絵画・貴金属等を担保取得するにはどのような方法があるか
質権設定または譲渡担保権設定の方法をとるべきである。
債務者が、店頭においている商品を集合物として譲渡担保にとることも可能である。債務者が特定の倉庫に商品を入れているとか、倉庫業者に預けているとかいうケースであれば、店頭商品のように勝手に処分される可能性も小さいので、集合物として譲渡担保にとることも検討したほうがよい。構成部分の変動する集合物でも、その所在場所、種類、数量などを特定することによって、目的物が特定される場合は、一つの物として譲渡担保の目的とすることができる。金融機関が債務者との間で集合物を目的物とする譲渡担保契約を締結しておけば、債務者がその構成部分に属する物の占有を取得することによって、金融機関は当然にその物を担保にとったことになる。
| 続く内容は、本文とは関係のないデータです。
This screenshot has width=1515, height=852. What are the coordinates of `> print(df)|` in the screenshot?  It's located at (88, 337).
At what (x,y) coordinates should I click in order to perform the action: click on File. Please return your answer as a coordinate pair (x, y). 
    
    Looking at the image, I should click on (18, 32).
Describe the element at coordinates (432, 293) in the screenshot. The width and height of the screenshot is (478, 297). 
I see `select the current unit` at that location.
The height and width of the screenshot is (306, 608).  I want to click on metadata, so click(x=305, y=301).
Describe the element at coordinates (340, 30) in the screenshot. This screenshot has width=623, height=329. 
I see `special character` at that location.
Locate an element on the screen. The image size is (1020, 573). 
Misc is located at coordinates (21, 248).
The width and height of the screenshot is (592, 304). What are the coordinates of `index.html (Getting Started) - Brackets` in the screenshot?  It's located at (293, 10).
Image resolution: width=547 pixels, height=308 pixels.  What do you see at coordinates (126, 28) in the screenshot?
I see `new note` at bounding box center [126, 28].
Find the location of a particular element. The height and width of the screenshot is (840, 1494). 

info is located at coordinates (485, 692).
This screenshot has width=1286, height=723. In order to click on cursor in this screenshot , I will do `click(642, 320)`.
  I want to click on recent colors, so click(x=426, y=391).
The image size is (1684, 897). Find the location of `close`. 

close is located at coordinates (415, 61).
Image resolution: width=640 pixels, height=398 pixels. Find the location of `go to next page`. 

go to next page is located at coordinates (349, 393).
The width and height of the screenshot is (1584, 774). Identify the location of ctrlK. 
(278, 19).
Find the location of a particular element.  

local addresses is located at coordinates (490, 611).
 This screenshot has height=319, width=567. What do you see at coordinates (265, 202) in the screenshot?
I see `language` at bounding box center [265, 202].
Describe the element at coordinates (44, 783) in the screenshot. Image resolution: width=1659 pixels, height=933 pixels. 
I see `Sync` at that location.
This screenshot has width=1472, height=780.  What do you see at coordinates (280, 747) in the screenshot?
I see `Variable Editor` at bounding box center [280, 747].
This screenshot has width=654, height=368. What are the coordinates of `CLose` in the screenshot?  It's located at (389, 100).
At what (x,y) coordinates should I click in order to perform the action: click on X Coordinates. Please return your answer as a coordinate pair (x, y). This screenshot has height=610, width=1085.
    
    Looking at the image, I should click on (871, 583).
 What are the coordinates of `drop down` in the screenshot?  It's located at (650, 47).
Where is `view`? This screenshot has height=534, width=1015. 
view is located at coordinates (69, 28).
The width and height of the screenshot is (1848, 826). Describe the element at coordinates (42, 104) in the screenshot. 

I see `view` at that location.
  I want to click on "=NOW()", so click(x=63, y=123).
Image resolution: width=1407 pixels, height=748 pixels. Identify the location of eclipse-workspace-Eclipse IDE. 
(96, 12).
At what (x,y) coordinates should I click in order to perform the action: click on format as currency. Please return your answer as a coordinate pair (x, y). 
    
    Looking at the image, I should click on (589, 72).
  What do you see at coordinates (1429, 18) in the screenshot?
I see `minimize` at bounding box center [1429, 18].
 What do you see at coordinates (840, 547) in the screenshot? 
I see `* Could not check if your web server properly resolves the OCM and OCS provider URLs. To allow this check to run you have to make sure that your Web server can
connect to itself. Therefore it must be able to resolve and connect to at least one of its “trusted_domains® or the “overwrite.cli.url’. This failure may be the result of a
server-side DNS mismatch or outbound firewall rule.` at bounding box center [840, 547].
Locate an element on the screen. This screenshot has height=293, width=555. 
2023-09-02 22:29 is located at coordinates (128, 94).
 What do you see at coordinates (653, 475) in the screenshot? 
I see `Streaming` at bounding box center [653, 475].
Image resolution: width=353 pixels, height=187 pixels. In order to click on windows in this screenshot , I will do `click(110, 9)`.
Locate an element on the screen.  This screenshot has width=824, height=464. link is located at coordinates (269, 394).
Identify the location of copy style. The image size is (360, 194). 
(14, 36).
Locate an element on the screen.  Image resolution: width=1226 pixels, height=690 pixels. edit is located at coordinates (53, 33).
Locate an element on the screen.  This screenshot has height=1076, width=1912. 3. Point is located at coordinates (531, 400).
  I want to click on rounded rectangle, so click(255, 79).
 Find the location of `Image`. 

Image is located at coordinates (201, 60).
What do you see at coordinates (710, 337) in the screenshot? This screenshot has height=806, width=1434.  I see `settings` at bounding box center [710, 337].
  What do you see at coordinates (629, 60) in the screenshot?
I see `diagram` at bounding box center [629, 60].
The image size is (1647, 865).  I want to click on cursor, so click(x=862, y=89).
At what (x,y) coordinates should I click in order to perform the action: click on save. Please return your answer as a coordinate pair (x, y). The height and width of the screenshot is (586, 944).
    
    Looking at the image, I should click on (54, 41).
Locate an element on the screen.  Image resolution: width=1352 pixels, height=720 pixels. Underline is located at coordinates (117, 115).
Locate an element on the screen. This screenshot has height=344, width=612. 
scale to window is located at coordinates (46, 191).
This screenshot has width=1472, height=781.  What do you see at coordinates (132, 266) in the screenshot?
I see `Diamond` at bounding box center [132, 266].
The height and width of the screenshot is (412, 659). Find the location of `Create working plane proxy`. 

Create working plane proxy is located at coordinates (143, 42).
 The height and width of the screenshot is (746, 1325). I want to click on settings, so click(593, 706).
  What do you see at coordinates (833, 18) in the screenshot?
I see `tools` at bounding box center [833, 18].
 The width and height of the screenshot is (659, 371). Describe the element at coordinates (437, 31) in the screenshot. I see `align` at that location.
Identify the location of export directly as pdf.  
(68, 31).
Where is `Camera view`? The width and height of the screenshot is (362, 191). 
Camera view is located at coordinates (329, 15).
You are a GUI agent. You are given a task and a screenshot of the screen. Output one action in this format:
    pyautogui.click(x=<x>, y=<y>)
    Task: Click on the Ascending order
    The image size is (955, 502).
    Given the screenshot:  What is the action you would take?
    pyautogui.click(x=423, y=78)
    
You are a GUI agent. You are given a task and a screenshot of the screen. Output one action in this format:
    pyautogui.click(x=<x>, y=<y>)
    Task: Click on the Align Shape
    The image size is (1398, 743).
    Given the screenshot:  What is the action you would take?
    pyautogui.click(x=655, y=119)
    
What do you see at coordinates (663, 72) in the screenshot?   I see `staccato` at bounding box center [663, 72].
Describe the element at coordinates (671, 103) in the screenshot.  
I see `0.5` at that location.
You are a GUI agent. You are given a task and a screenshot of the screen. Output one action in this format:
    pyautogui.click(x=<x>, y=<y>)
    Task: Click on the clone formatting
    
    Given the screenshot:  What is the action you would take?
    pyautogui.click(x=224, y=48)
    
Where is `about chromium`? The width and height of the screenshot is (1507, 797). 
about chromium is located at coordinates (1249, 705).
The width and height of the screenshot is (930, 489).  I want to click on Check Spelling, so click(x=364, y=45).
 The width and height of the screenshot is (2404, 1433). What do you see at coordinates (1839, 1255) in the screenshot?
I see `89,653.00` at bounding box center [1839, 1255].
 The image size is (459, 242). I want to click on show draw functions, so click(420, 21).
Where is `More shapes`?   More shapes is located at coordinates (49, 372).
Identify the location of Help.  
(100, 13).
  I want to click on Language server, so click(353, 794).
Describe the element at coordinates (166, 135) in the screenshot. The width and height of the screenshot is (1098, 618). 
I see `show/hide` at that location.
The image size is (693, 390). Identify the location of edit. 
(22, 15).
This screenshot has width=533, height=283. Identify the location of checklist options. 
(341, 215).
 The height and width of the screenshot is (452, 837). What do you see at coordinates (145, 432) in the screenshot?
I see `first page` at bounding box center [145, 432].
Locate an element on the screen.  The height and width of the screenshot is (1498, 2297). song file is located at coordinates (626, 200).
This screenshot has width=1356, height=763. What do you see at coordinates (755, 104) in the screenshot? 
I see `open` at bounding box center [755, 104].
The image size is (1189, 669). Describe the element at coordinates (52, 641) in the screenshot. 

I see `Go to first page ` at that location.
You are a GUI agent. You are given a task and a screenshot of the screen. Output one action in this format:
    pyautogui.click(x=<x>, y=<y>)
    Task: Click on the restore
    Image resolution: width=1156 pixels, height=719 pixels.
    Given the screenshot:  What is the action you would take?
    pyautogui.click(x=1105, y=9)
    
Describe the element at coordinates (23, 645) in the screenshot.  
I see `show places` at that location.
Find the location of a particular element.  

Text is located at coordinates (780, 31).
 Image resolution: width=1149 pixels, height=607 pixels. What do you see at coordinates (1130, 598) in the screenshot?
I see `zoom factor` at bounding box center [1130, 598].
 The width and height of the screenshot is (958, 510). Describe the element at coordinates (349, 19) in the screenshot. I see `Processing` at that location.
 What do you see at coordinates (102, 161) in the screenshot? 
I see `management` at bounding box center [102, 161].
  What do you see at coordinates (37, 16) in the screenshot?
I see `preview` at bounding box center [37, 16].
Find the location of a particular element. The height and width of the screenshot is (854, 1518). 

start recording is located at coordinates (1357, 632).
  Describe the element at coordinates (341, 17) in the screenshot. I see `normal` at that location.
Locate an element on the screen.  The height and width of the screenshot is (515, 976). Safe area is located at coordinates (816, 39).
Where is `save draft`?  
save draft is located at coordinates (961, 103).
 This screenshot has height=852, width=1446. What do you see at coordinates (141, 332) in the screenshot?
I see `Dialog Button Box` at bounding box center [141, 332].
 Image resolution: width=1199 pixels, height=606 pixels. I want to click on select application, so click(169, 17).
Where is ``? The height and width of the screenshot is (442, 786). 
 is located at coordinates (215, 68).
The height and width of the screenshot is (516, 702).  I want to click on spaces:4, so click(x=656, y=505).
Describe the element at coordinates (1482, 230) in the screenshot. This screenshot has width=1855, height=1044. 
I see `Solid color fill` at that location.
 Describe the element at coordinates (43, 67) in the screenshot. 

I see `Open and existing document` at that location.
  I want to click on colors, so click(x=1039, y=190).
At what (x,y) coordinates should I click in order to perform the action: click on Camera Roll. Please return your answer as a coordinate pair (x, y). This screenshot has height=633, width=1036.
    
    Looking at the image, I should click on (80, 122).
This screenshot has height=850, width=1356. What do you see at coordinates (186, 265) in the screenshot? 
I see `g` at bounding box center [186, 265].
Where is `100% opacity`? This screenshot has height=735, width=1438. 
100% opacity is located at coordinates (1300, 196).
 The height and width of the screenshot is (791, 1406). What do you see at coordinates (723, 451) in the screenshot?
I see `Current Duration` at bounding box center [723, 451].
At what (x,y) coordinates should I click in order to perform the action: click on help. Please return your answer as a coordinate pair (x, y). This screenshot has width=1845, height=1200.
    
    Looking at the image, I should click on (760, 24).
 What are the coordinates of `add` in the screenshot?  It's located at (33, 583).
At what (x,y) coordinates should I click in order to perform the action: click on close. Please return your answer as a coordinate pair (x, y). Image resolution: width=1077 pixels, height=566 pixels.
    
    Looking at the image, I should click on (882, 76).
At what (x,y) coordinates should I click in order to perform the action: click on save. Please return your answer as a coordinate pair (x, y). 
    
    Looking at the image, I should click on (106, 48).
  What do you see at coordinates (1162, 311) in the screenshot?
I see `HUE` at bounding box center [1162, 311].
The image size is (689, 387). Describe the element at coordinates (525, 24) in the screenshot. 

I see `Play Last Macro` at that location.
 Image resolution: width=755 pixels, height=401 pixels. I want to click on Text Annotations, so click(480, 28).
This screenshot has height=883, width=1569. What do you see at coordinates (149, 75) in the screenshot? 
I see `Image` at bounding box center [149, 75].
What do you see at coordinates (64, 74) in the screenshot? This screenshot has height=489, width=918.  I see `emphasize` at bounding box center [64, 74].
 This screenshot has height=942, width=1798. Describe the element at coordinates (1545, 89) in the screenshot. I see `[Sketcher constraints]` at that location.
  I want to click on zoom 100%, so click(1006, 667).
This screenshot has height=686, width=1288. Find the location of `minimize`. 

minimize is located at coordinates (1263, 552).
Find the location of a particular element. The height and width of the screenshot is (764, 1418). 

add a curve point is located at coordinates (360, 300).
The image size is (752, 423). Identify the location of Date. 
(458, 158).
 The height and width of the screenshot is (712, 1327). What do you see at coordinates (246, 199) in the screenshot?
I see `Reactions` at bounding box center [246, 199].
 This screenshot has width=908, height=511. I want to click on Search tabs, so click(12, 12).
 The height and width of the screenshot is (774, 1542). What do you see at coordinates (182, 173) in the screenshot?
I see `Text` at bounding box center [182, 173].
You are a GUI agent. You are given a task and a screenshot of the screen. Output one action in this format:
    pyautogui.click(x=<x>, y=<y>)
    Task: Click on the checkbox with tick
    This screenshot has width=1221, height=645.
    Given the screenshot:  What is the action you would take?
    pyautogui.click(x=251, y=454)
金融機関は、いったんその集合物を担保にとっておけば、その後、その構成物が変動しても、集合物としての同一性が認められる限り集合物全体に対する担保権を失うことはない(最判昭62.11.10民集41巻8号1559頁)。実務上は、「特定の店舗内の絵画・貴金属一切」とか「特定の倉庫内の商品一切」というように表示するほうが便利である。ただし、動産譲渡登記による対抗要件具備を行う場合には、動産の種類を明示することが必要とされている(動産・債権譲渡特例法7条2項5号、動産・債権譲渡登記規則8条1項2号イ)ことから、「特定の店舗内の動産一切」といった動産譲渡登記の申請は認められず、また、「特定の店舗内の絵画・貴金属一切」といった複数の動産の種類を併記することも認められないことに注意を要する。
集合物として、すべての商品を担保にとるのなら上記のように集合物担保として処理すればよいが、数点の特定の絵やダイヤを担保にする場合は、質権設定の方法により、目的物の現実の引渡しを受け、金融機関が継続占有すること(民法352条)も検討すべきである。また、譲渡担保権設定の方法による場合は、債務者に占有改定により代理占有させることもできるが、その場合、第三者に目的物を即時取得されかねない(同法192条)点に留意を要する。このリスクを軽減する方法として、目的物にプレートやシールを貼付する、もしくは動産譲渡登記(【40710】 【40711】参照)等、なんらかの明認・公示方法を施すことを対策として考えるべきである。なお、絵やダイヤなどの高価品は、その価格の鑑定と保管が困難であるから、極力、専門の業者に鑑定させ、かつ代理占有させるべきである。